● WHAT IS BEING ASKED
What is needed is a single figure: how many lines of the records below contain the word "each".

● EXCERPTED DATA
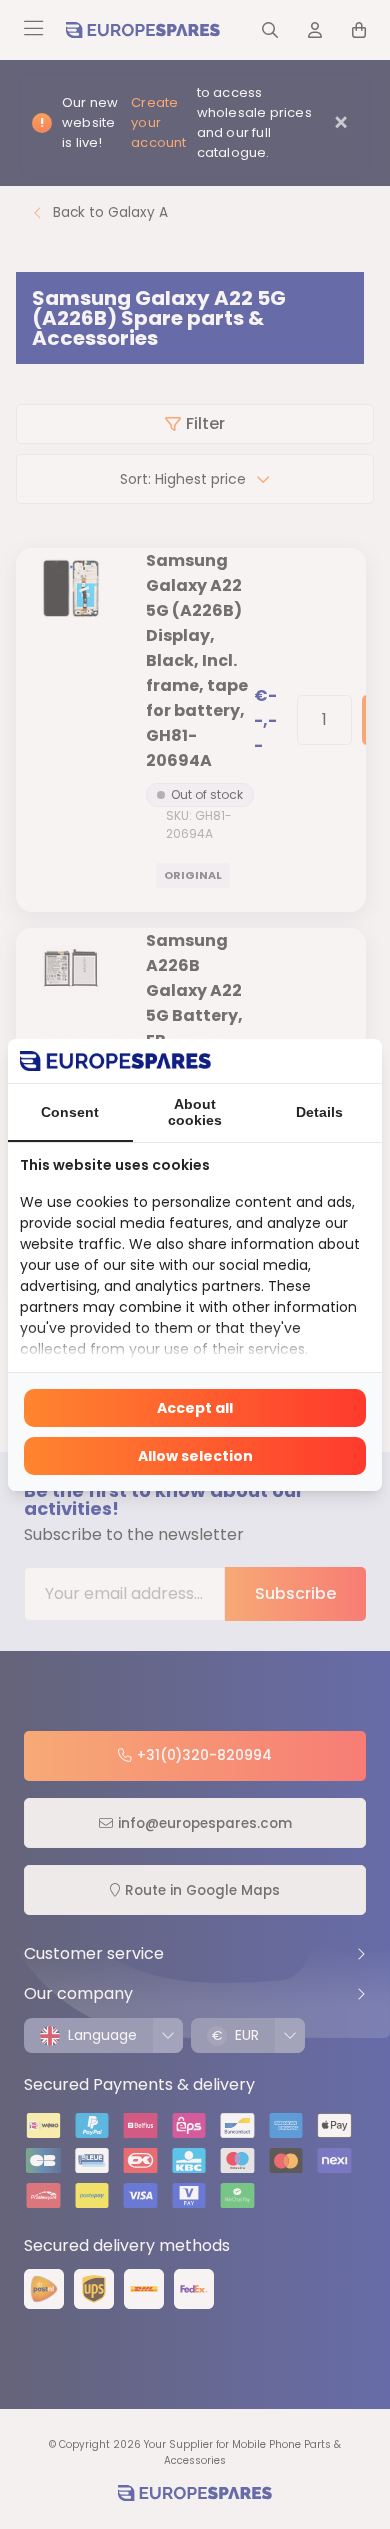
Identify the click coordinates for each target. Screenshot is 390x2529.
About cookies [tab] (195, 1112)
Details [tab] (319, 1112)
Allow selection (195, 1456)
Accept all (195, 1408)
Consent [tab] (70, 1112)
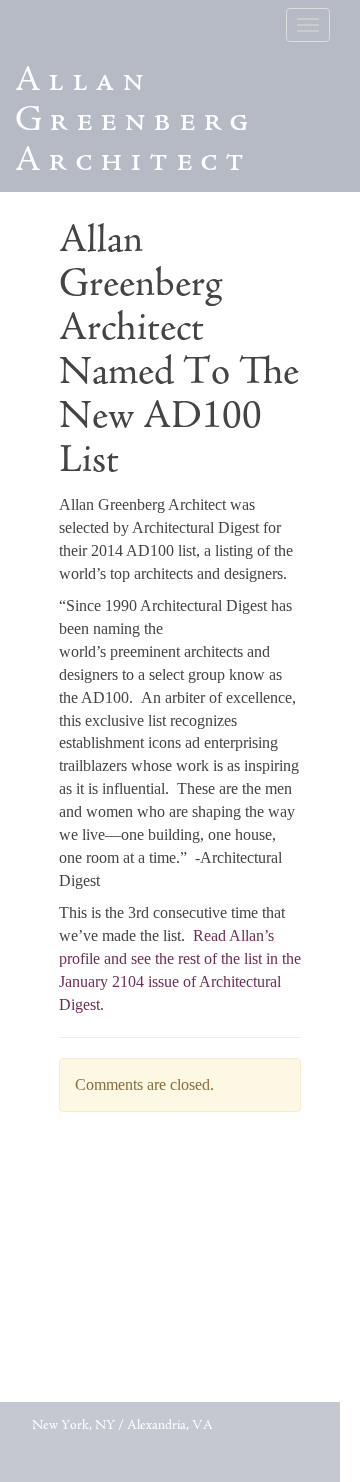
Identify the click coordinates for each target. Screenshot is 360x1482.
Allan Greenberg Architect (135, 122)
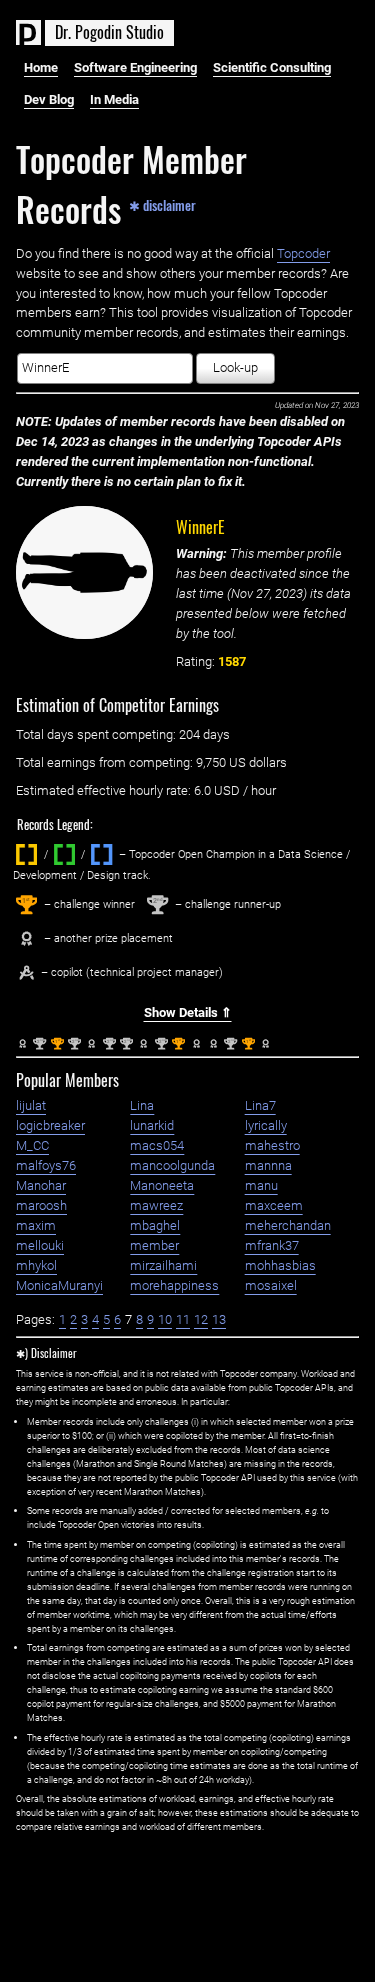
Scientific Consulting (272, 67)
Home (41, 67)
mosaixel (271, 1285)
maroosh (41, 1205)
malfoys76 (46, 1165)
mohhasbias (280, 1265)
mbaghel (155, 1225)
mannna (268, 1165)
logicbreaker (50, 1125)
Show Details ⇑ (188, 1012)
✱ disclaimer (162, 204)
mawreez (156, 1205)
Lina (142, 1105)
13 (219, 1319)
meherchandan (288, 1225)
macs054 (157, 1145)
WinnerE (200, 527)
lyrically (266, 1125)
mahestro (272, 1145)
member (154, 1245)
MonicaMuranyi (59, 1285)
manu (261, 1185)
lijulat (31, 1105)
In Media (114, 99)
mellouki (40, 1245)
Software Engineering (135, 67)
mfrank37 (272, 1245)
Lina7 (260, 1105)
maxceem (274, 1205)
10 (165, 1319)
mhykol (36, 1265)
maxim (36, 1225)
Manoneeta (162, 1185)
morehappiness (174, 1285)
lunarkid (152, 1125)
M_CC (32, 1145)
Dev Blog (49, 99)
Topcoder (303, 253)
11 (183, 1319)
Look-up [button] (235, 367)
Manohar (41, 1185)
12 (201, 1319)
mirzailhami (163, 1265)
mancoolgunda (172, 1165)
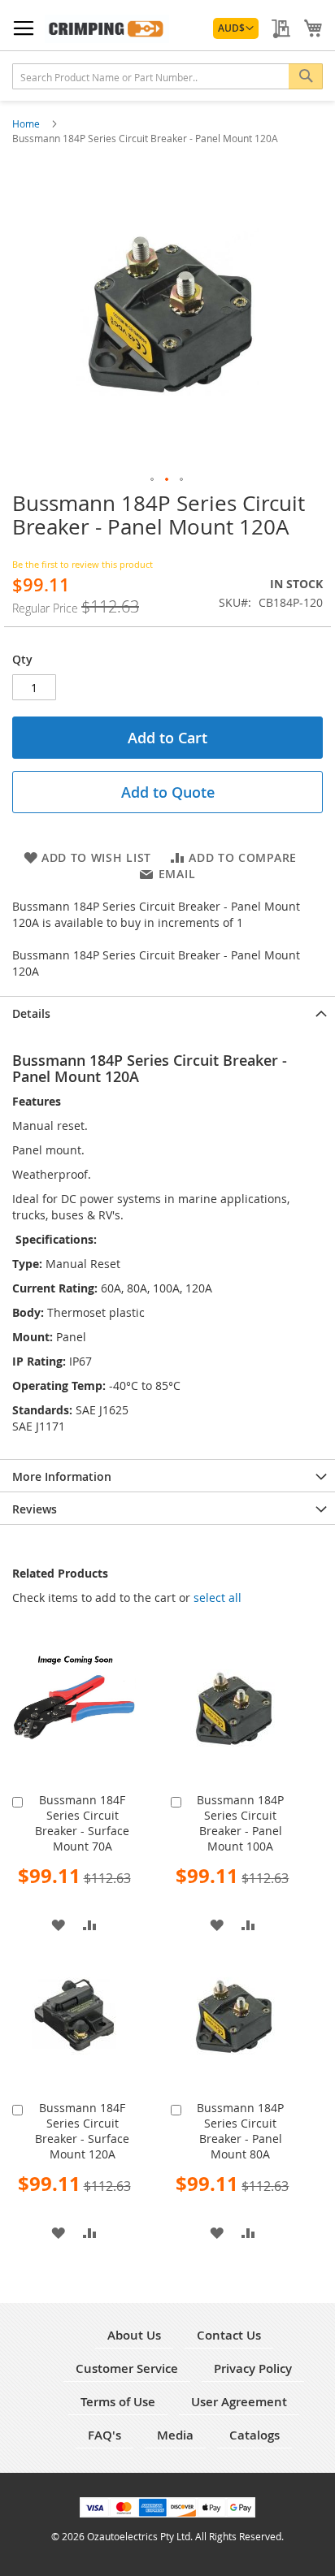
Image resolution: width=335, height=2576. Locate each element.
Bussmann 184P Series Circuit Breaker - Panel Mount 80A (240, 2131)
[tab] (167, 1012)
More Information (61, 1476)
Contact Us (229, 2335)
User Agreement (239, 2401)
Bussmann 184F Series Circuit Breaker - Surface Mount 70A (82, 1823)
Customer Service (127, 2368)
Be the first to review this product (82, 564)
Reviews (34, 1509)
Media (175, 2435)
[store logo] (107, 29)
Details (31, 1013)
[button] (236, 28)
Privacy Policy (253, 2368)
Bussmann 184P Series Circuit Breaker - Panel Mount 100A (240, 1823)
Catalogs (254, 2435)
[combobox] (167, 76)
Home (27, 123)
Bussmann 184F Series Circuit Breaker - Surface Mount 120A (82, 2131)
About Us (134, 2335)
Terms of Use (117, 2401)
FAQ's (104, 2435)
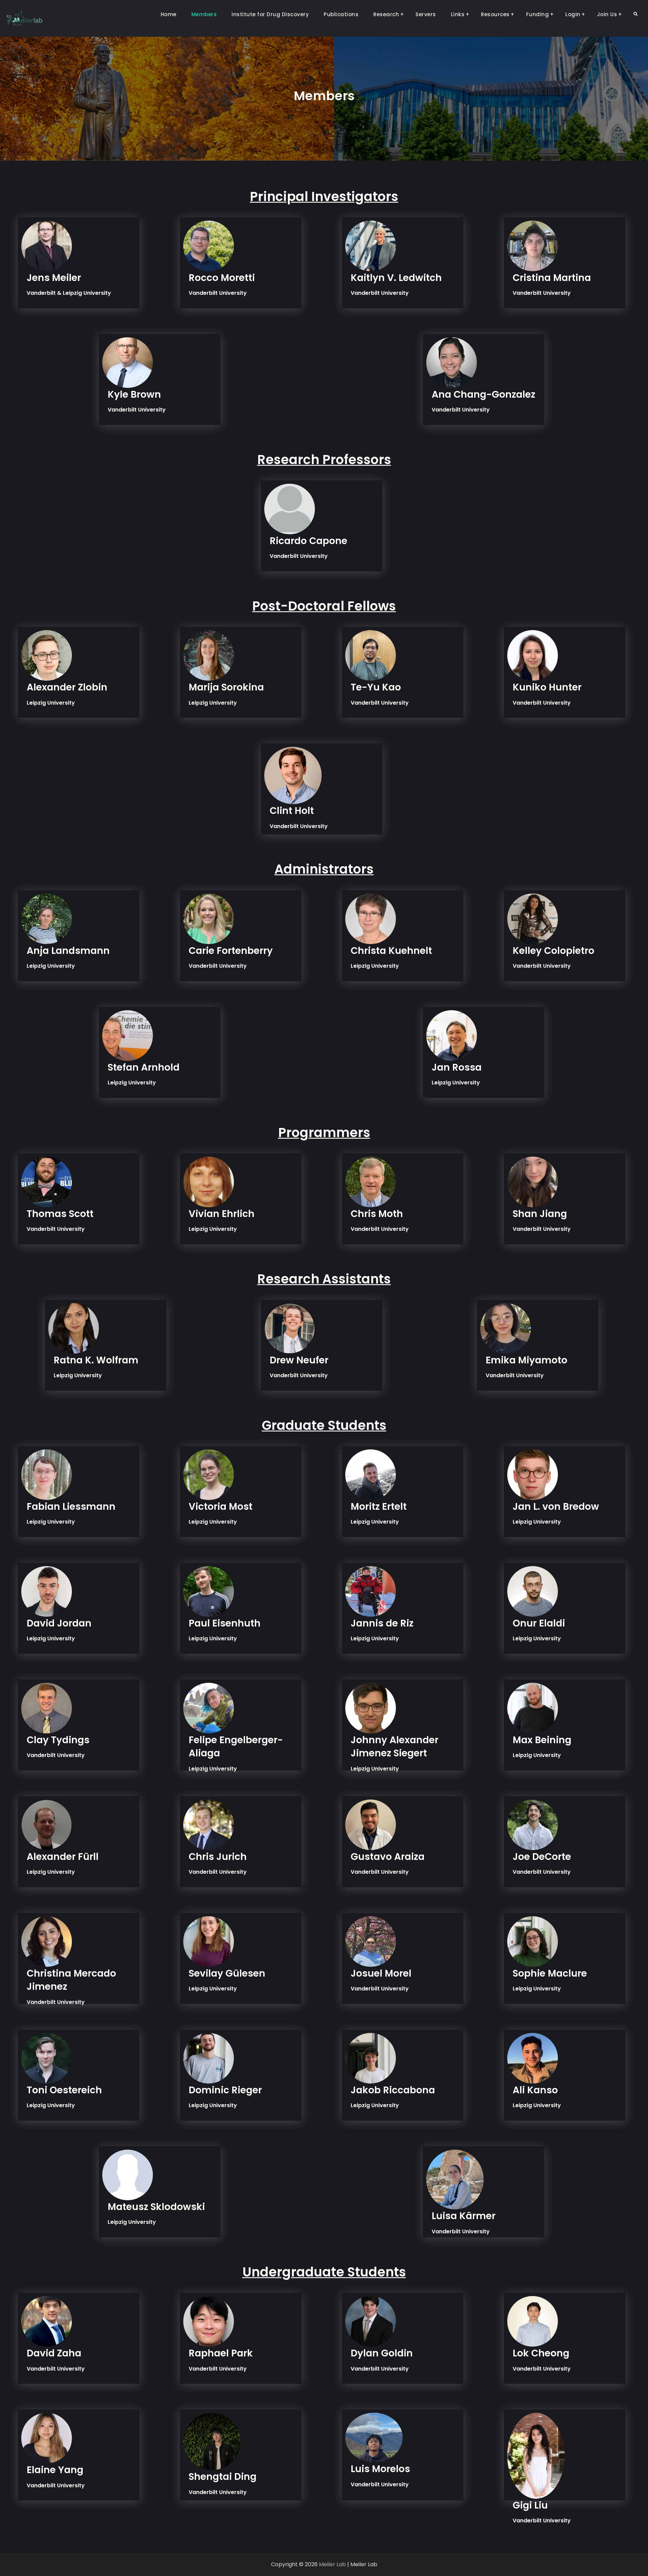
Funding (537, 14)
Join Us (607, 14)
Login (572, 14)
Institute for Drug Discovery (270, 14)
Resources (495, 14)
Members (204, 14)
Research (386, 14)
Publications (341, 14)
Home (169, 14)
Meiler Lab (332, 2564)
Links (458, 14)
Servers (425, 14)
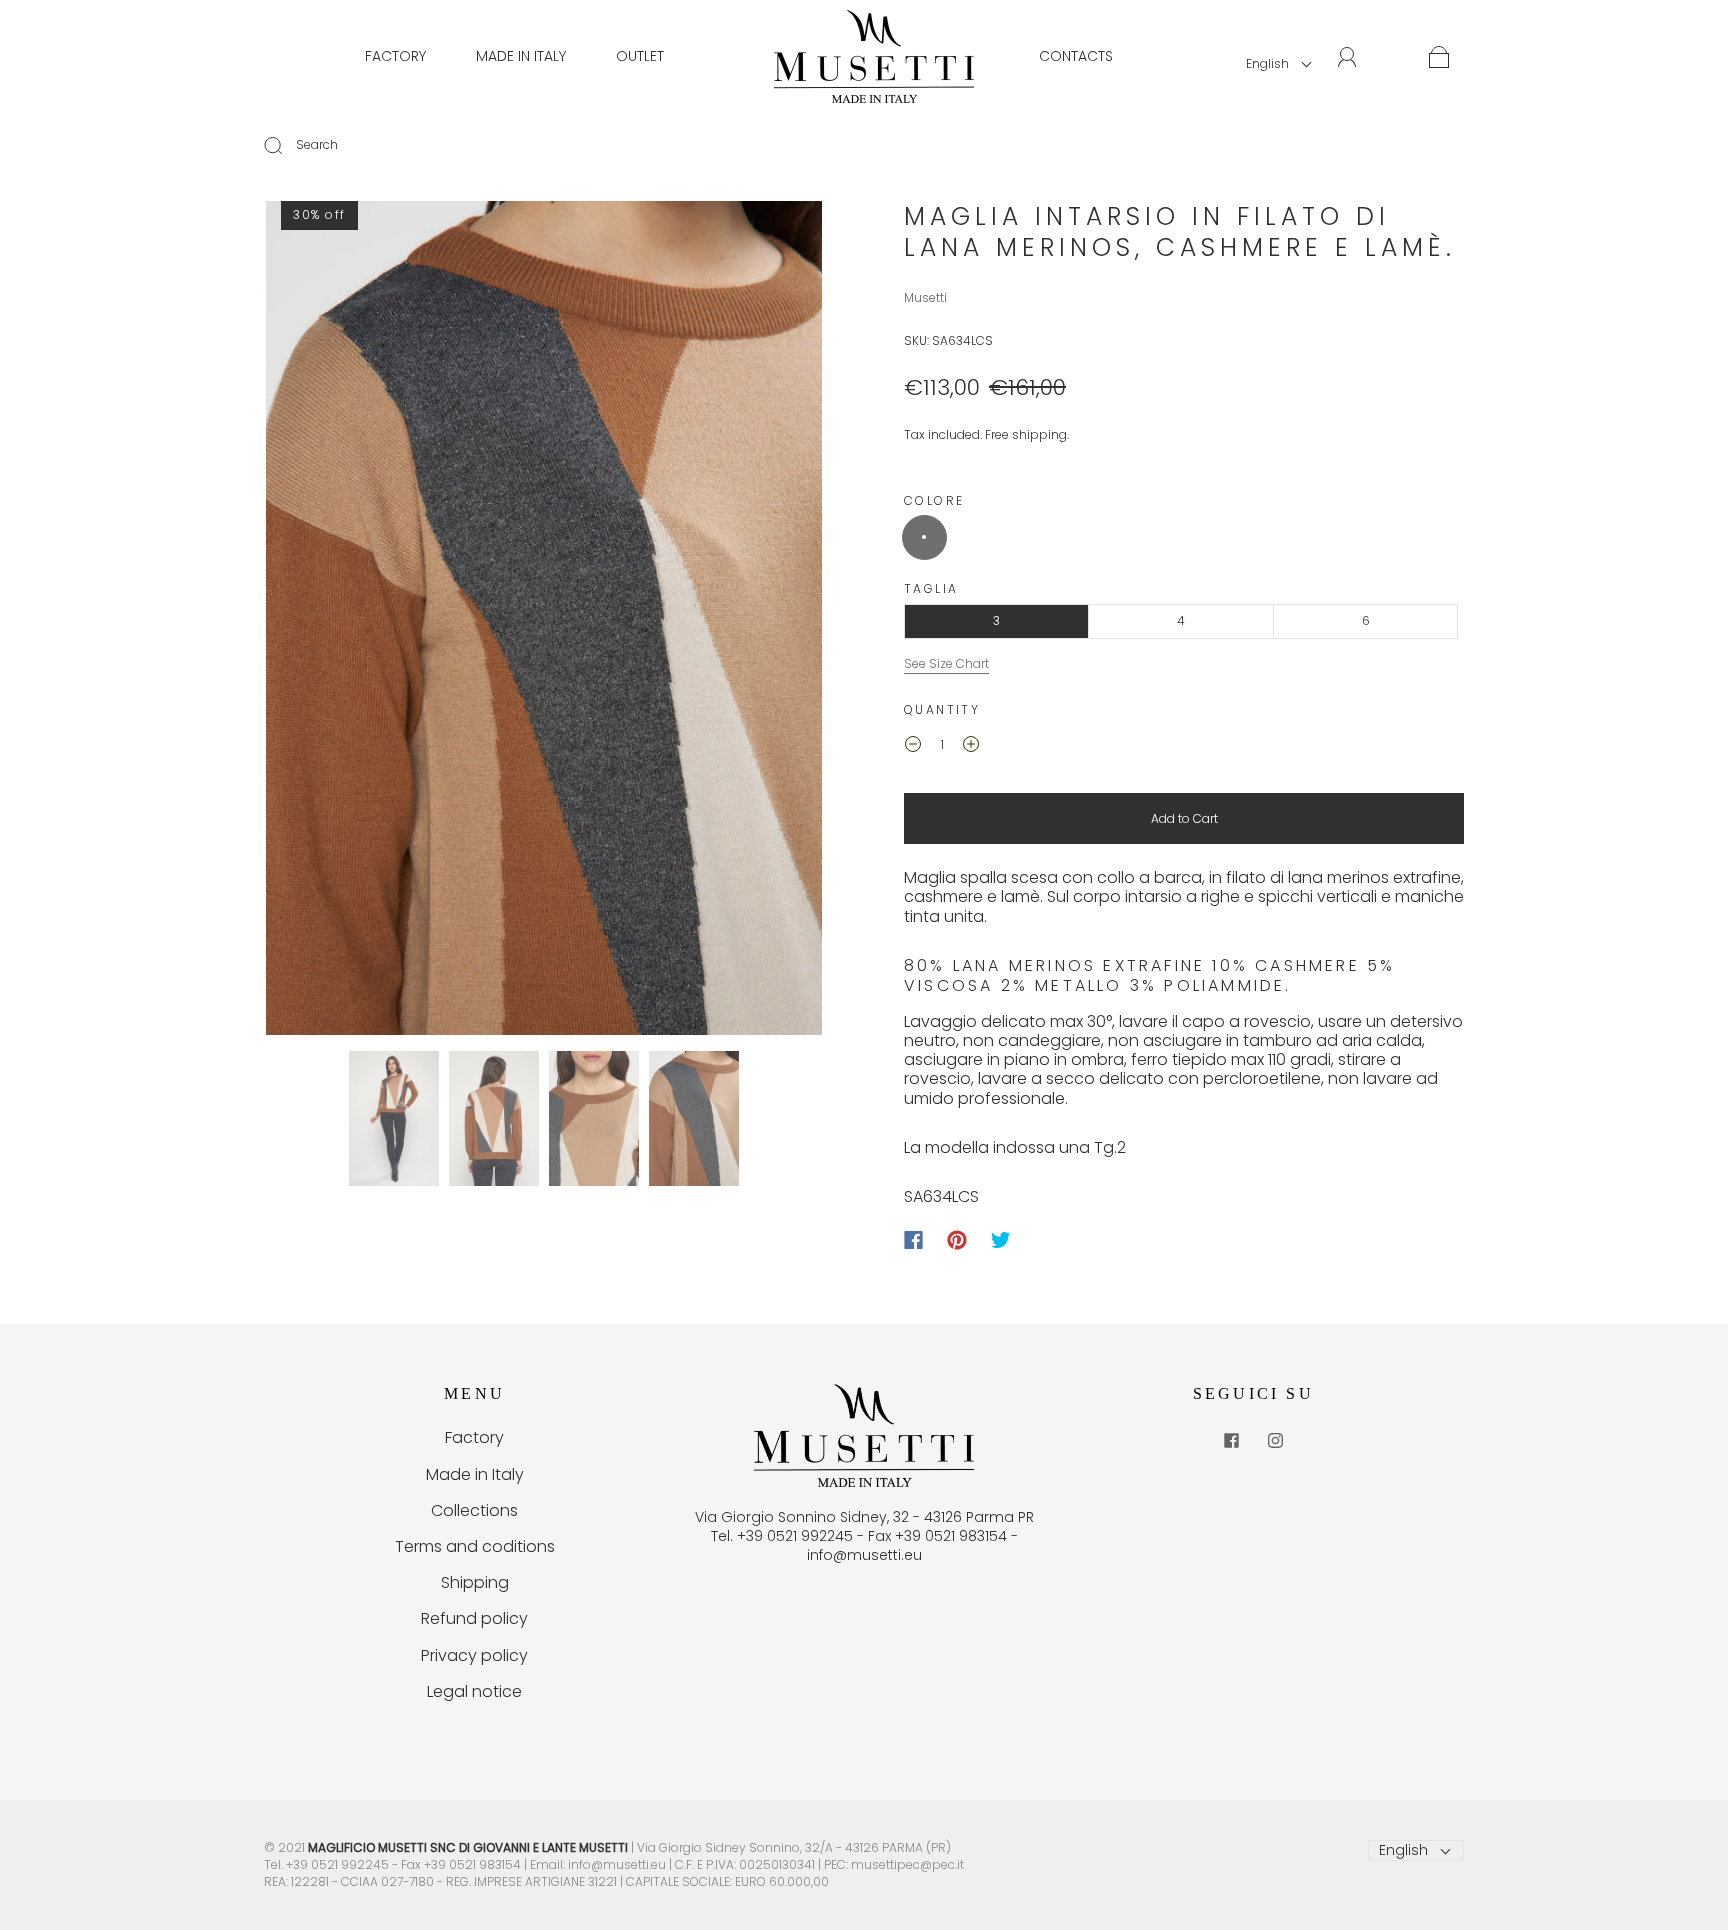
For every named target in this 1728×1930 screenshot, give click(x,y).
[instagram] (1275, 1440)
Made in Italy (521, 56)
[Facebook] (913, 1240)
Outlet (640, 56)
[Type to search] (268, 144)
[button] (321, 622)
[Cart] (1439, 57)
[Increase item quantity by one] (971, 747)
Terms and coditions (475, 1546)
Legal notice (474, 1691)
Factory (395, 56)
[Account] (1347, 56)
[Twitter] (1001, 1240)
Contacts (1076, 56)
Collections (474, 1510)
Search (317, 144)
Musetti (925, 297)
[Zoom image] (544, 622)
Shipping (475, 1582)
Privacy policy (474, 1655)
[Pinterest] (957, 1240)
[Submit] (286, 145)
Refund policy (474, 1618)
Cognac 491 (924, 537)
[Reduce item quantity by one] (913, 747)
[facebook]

● EXERCISE ANSWER
3